1

I'm having trouble with web scraping a table from ClinicalTrials.gov.

I'm trying to extract the CSS selector of the words in the first column of the first row, labeled "breast cancer", under the Terms and Synonyms Searched table. Here is the link to the table: https://clinicaltrials.gov/ct2/results/details?cond=breast+cancer

Please see below screenshot for the terms I want:

enter image description here

The CSS selector, .w3-padding-8:nth-child(1) gets me all the terms in the first column. This works if the search term is a single word, like "pembrolizumab", but if the search term is two words, like "breast cancer", the table contains multiple rows ("chunks") and the above CSS selector returns all the terms from these rows.

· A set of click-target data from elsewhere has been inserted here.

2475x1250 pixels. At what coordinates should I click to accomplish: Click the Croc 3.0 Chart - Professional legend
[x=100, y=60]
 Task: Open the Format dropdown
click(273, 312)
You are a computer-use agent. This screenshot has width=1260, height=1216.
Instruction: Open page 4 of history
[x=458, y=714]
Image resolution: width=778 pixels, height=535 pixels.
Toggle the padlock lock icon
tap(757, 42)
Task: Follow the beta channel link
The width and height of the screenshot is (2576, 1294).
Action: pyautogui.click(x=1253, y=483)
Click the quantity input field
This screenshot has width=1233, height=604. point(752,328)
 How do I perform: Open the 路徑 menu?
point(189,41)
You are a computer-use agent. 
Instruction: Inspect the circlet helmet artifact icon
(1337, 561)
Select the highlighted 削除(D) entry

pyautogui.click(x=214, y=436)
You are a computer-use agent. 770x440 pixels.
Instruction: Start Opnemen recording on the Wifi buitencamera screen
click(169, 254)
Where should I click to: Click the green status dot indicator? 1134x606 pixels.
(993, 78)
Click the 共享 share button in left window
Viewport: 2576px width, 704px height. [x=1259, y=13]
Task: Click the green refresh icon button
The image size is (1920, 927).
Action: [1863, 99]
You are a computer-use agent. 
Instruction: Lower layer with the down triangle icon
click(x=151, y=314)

EDIT: Here is the code, as @neilfws suggested:

search_term_processed <- unlist(stringr::str_replace("breast cancer", " ", "+"))
ctgov_url <- paste0("https://clinicaltrials.gov/ct2/results/details?term=", search_term_processed)
ct_page <- xml2::read_html(ctgov_url)

# extract related terms
ct_page %>%
  # find elements that match a css selector
  rvest::html_elements(".w3-padding-8:nth-child(1)") %>%
  # retrieve text from element (html_text() is much faster than html_text2())
  rvest::html_text()

Does anyone know the CSS selector to extract out the terms in the first column and first row ("chunk") only?

Howard Baek
  • 186
  • 10
  • 1
    I think it would help to show some code, the output from it, and the desired output. When I use the selector from your question and pass it to `html_text()` I get one result, "Breast Neoplasms", which does not sound like what you describe. – neilfws Jul 26 '22 at 01:36

3 Answers3

0

The td cells of class w3-padding-8 include the synonyms listed in the column you want and the (unwanted) number of studies for the search and the data base.

Because there are two cells containing study numbers following each synonym entry, the following strategy may help to isolate just the synonym column.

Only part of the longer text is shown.